__TEXT BLOCK__:
■ ■ ■ ■

Auction houses, wealthy Kenyans boost East African art scene
By Edith Honan
NAIROBI (Reuters) - With growing interest from international auction houses and a flourishing gallery scene at home, East African art is catching on with global collectors and a new generation of local buyers.
Artists such as Kenyan painter Michael Soi are now fixtures at auction house Bonhams's Africa Now annual contemporary art sale in London. The Circle Art Agency's auction of East African art in Nairobi fetched more than $190,000 in sales earlier this month.
East Africa may lag the continent's art powerhouses South Africa or Nigeria -- where pieces can fetch five to 10 times as much -- but experts say East African art has attracted increasing interest in the past few years.
Kenyan artists like sculptor Cyrus Kabiru, known for his whimsical eyeglasses, and Miriam Syowia Kyambi, who creates multimedia installations, feature regularly in European shows.

■ ■ ■ ■

__EXERCISE INPUT__:
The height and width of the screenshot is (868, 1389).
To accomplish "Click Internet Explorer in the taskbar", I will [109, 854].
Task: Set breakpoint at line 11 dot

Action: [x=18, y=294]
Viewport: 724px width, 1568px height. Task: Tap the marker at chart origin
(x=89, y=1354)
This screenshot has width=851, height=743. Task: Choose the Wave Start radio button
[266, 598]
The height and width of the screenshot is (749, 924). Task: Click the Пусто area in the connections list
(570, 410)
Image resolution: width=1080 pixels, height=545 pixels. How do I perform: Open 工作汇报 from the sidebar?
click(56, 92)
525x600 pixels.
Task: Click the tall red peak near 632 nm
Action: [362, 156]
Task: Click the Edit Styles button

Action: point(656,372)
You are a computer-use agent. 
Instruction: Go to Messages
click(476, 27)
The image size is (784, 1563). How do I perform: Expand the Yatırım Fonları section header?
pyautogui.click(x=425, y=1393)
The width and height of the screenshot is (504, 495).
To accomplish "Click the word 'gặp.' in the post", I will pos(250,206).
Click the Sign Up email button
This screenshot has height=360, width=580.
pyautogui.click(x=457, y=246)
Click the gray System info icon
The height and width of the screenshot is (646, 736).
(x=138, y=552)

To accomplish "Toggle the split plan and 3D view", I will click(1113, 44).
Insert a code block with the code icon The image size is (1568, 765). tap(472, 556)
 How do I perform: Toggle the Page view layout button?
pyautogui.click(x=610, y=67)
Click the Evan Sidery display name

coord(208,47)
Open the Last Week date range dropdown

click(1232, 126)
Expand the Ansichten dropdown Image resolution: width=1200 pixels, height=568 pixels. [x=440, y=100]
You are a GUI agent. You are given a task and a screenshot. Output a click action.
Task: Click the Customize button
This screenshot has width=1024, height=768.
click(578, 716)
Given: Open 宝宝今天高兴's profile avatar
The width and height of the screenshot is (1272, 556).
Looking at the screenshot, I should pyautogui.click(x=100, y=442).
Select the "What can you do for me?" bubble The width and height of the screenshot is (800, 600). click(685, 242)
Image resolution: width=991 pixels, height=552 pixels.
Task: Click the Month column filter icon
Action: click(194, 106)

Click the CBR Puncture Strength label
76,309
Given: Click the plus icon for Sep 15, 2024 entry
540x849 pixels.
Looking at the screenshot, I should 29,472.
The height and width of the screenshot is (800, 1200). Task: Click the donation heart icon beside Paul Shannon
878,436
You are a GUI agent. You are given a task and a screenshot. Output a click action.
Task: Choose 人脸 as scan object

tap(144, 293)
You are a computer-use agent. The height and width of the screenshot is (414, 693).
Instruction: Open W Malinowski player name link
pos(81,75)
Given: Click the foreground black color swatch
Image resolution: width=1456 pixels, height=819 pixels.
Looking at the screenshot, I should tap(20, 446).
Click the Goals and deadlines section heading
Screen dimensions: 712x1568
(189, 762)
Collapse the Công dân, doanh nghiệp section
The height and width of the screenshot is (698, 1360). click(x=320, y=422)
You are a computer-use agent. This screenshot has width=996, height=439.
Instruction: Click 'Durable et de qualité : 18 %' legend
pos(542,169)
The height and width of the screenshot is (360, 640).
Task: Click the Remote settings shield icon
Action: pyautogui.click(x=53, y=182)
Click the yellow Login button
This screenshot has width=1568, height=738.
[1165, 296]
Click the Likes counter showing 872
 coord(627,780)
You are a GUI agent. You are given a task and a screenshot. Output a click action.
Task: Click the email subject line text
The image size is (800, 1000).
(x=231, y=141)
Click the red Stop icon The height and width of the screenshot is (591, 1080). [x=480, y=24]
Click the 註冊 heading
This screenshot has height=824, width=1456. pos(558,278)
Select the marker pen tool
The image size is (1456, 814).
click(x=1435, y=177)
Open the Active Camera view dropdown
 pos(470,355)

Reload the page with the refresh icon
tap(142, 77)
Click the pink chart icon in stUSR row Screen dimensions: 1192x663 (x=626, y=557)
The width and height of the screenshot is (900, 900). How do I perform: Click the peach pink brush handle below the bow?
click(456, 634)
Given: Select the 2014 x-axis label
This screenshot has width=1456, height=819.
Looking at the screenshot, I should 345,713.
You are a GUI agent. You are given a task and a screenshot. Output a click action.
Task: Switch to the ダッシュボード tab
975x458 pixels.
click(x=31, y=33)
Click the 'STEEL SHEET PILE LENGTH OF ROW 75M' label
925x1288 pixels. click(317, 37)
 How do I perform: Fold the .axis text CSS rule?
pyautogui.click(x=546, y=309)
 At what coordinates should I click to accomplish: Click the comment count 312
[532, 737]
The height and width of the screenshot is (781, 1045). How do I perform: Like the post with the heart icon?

■ ■ ■ ■

__REQUIRED TASKS__:
[a] Copy the entries verbatim, beginning with the line containing "Task: Set breakpoint at line 11 dot" and ending with the line containing "pyautogui.click(x=425, y=1393)", both included.
[b] Continue the article on the East African art scene after its last sentence.

__TASK RESULTS__:
[a]
Task: Set breakpoint at line 11 dot

Action: [x=18, y=294]
Viewport: 724px width, 1568px height. Task: Tap the marker at chart origin
(x=89, y=1354)
This screenshot has width=851, height=743. Task: Choose the Wave Start radio button
[266, 598]
The height and width of the screenshot is (749, 924). Task: Click the Пусто area in the connections list
(570, 410)
Image resolution: width=1080 pixels, height=545 pixels. How do I perform: Open 工作汇报 from the sidebar?
click(56, 92)
525x600 pixels.
Task: Click the tall red peak near 632 nm
Action: [362, 156]
Task: Click the Edit Styles button

Action: point(656,372)
You are a computer-use agent. 
Instruction: Go to Messages
click(476, 27)
The image size is (784, 1563). How do I perform: Expand the Yatırım Fonları section header?
pyautogui.click(x=425, y=1393)

[b]
"The development of modern and contemporary African art certainly is one of the most exciting parts of the art market at the moment," said Giles Peppiatt, director of Modern and Contemporary African Art at Bonhams.
After taking a few years to catch the eye of European and North American collectors, he said interest was "phenomenal".
Art buyers cite affordability -- a painting by a well known local artist can sell for a few thousand dollars -- and intimacy; buyers can easily meet artists in their studios.
At the leafy Kuona Trust in Nairobi, several dozen artists work in old shipping containers converted into studios, while their work is displayed in more than a dozen professional galleries scattered around the Kenyan capital. Continued...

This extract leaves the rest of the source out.